### ÜBUNGSAUFGABEN:
A - Nenne alle Personennamen, die im Seitenauszug vorkommen.
B - Schreibe bitte den Abschnitt des Seitenauszugs von „Der Dampf der“ bis einschließlich „einfach wieder da.“ wortgetreu ab.

### SEITENAUSZUG:
────────────────────
Der Dampf der verdunsteten Luft, der feuchte Boden und die
meist roten Neonschilder erinnern an Wong Kar-wai. Denis setzt Zeitlupen ein
und sogar eine Begegnung der beiden Liebenden auf der Treppe. Vielleicht ein „In
the mood for love“, der die Liebe auch zeigt? Der Stau bringt Fellinis „8 ½“ in
Erinnerung, doch statt einem Nervenzusammenbruch, erleidet die Protagonistin
bei Denis nur Müdigkeit. Den gleichen Ausbruchgedanken wie Guido scheint sie
dennoch zu haben. Paris ist ein einziger Stau an diesem Abend. Immer wieder
tauchen (über)sinnliche Elemente auf, wirkt das ganze wie ein Traum. Etwas Totes
bewegt sich für eine Sekunde, Menschen verschwinden und sind einfach wieder da.
────────────────────
### ANGEZEIGTE DATEN:
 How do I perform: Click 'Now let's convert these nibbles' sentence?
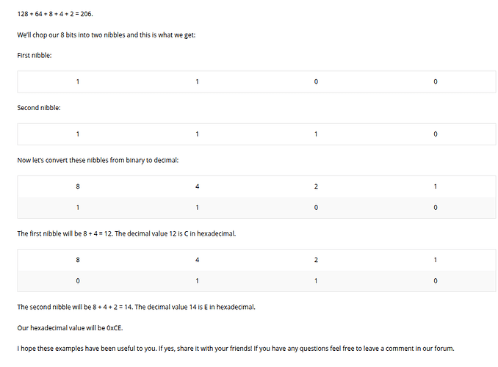click(x=98, y=160)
────────────────────
### LÖSUNGEN JE AUFGABE:
A - Wong Kar-wai, Denis, Fellini, Guido

B -
Der Dampf der verdunsteten Luft, der feuchte Boden und die
meist roten Neonschilder erinnern an Wong Kar-wai. Denis setzt Zeitlupen ein
und sogar eine Begegnung der beiden Liebenden auf der Treppe. Vielleicht ein „In
the mood for love“, der die Liebe auch zeigt? Der Stau bringt Fellinis „8 ½“ in
Erinnerung, doch statt einem Nervenzusammenbruch, erleidet die Protagonistin
bei Denis nur Müdigkeit. Den gleichen Ausbruchgedanken wie Guido scheint sie
dennoch zu haben. Paris ist ein einziger Stau an diesem Abend. Immer wieder
tauchen (über)sinnliche Elemente auf, wirkt das ganze wie ein Traum. Etwas Totes
bewegt sich für eine Sekunde, Menschen verschwinden und sind einfach wieder da.